À la caserne de Redoute, à Fort-de-France, des gendarmes fraîchement affectés en Martinique ont participé à une une initiation à la langue créole.
Pendant plusieurs jours, 17 militaires ont suivi ce stage animé par quatre gendarmes martiniquais. Au programme : bases de vocabulaire, chiffres, couleurs, mais aussi éléments de grammaire et d’histoire de la langue. L’objectif est de leur permettre d’être plus à l’aise dans leurs échanges avec la population, que ce soit sur le terrain ou lors des appels. Ce dispositif est encore récent. La première session a été organisée en novembre 2025. Il s’adresse aux gendarmes volontaires, ainsi qu’à ceux occupant certains postes spécifiques.
À l’origine de cette initiative, le général Yvan Carbonnelle, commandant de la gendarmerie de Martinique, qui explique l’organisation mise en place : « En gendarmerie, les affectations, c’est lors des grandes vacances. On connaît les gens qui vont être affectés plusieurs mois avant.
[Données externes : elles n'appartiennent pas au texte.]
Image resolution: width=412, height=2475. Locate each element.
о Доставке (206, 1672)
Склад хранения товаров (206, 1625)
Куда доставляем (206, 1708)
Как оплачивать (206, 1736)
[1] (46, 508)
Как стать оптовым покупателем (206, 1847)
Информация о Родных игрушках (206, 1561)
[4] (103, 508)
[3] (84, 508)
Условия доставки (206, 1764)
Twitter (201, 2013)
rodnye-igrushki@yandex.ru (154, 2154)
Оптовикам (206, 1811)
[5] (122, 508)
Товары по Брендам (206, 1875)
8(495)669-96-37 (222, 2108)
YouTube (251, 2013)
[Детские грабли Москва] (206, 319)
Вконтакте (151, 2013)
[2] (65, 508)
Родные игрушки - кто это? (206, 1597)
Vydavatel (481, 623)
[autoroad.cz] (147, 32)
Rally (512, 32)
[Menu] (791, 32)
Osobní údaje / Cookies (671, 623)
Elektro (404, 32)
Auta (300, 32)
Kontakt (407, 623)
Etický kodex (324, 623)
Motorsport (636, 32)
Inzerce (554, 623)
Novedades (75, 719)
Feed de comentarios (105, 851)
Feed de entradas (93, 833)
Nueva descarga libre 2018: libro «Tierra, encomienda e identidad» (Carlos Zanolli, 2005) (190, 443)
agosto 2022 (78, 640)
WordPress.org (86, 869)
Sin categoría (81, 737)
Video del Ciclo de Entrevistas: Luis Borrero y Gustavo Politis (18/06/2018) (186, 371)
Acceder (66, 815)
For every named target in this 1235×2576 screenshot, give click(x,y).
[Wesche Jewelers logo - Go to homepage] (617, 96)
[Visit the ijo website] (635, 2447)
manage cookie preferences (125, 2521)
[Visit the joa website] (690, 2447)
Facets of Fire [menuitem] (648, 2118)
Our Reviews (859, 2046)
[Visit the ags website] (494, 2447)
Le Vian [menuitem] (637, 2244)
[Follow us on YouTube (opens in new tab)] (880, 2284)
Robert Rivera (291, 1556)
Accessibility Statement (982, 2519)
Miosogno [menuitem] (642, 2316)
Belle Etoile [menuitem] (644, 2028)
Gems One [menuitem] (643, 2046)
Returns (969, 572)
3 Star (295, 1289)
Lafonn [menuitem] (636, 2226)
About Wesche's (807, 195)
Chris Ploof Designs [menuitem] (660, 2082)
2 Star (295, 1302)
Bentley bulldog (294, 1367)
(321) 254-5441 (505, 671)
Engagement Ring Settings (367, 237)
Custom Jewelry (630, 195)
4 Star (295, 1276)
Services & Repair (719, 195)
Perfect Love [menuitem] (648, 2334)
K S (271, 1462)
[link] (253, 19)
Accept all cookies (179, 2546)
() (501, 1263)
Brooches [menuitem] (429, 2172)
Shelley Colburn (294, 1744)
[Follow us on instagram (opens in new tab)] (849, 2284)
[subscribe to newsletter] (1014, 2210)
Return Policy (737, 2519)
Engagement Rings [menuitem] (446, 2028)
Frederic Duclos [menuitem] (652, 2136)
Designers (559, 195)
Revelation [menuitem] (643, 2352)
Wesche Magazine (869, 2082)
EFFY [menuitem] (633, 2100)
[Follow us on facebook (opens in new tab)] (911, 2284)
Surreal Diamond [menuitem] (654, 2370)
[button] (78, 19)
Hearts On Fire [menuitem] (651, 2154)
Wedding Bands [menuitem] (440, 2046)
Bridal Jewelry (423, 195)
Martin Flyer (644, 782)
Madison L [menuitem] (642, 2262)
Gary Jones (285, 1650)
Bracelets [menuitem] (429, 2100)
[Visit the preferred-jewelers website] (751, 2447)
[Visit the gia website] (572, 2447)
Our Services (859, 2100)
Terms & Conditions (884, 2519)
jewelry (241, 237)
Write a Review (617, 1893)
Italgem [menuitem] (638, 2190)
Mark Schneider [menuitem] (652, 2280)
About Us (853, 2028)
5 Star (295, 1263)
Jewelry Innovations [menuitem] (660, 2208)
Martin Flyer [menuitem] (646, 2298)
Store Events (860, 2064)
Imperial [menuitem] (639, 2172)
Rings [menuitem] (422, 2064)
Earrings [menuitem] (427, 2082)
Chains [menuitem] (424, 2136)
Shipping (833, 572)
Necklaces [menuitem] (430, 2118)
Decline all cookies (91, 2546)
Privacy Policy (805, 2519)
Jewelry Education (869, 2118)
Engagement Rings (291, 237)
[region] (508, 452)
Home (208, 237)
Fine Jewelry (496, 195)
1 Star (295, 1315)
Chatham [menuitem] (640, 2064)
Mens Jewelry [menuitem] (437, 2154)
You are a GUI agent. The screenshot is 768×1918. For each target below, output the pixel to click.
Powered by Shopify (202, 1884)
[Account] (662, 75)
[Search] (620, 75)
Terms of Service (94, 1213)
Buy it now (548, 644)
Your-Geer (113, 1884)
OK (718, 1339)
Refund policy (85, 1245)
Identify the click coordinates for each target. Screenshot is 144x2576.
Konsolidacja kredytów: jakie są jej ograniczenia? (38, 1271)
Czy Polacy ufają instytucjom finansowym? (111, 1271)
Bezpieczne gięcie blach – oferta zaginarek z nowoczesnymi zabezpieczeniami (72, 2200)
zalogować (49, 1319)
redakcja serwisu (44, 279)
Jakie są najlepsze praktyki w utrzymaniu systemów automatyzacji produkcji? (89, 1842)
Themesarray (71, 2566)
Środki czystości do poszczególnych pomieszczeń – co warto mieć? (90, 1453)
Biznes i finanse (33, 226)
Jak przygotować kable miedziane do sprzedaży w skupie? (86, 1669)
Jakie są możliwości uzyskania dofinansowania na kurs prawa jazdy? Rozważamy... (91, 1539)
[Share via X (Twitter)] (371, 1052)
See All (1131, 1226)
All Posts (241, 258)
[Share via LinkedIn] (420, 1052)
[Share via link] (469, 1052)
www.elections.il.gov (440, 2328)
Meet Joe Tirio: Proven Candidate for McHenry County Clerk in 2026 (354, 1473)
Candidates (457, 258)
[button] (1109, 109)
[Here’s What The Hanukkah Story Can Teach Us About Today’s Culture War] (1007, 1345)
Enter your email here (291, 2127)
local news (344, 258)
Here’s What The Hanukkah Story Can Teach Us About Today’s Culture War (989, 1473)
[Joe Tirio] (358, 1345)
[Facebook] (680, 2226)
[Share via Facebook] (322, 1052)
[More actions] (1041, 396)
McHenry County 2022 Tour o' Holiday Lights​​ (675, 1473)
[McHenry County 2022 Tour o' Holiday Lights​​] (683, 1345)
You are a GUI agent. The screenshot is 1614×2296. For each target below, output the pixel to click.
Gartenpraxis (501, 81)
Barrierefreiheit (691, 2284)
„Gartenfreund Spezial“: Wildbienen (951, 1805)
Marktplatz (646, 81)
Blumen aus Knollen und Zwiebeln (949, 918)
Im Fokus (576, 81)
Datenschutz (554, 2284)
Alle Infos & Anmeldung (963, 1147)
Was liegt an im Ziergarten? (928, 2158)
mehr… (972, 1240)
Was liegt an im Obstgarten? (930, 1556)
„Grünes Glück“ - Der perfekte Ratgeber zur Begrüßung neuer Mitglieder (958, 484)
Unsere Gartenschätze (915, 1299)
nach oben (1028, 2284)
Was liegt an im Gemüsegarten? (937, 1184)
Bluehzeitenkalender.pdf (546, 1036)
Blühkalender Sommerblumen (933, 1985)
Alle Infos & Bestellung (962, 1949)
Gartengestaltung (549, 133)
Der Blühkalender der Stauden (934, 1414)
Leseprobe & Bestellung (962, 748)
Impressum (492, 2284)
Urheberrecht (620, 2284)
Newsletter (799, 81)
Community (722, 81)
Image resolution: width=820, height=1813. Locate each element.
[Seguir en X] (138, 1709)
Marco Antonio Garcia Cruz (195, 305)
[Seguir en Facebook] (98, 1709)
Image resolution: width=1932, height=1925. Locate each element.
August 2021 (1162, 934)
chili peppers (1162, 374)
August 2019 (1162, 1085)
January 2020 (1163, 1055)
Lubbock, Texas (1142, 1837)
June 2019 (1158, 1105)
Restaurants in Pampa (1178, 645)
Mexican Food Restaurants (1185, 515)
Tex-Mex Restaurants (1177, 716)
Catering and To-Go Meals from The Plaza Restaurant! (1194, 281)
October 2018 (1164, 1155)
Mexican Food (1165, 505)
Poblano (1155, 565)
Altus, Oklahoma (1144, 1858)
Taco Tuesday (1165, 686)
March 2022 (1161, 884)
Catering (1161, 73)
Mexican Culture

C’est-à-dire qu’à peu près maintenant, on va leur envoyer des liens internet pour qu’ils commencent le pré-apprentissage en disant : vous ferez un stage créole à la rentrée. Et vers septembre-octobre, il y aura le stage de rentrée. Et puis, certainement, au printemps d’après, le deuxième stage, parce qu’on en fait deux par an pour des raisons de flux ».
Pour les gendarmes concernés, cette formation répond à un vrai besoin dans l’exercice de leurs missions. L’adjudant-chef Flore, arrivée en août 2025 à la brigade de proximité de Ducos, y voit une grande utilité. « Comme nous sommes souvent confrontés à des personnes qui parlent essentiellement le créole, surtout quand il y a des différends, je trouve ça vraiment nécessaire et c’est vraiment bien d’avoir fait ce stage. Pour moi, il faudrait même qu’il soit généralisé, qu’il y ait vraiment une obligation dès qu’on arrive au niveau du PAM, du plan annuel de mutation ».
Mais cette formation vise aussi à renforcer le lien entre les forces de l’ordre et la population locale.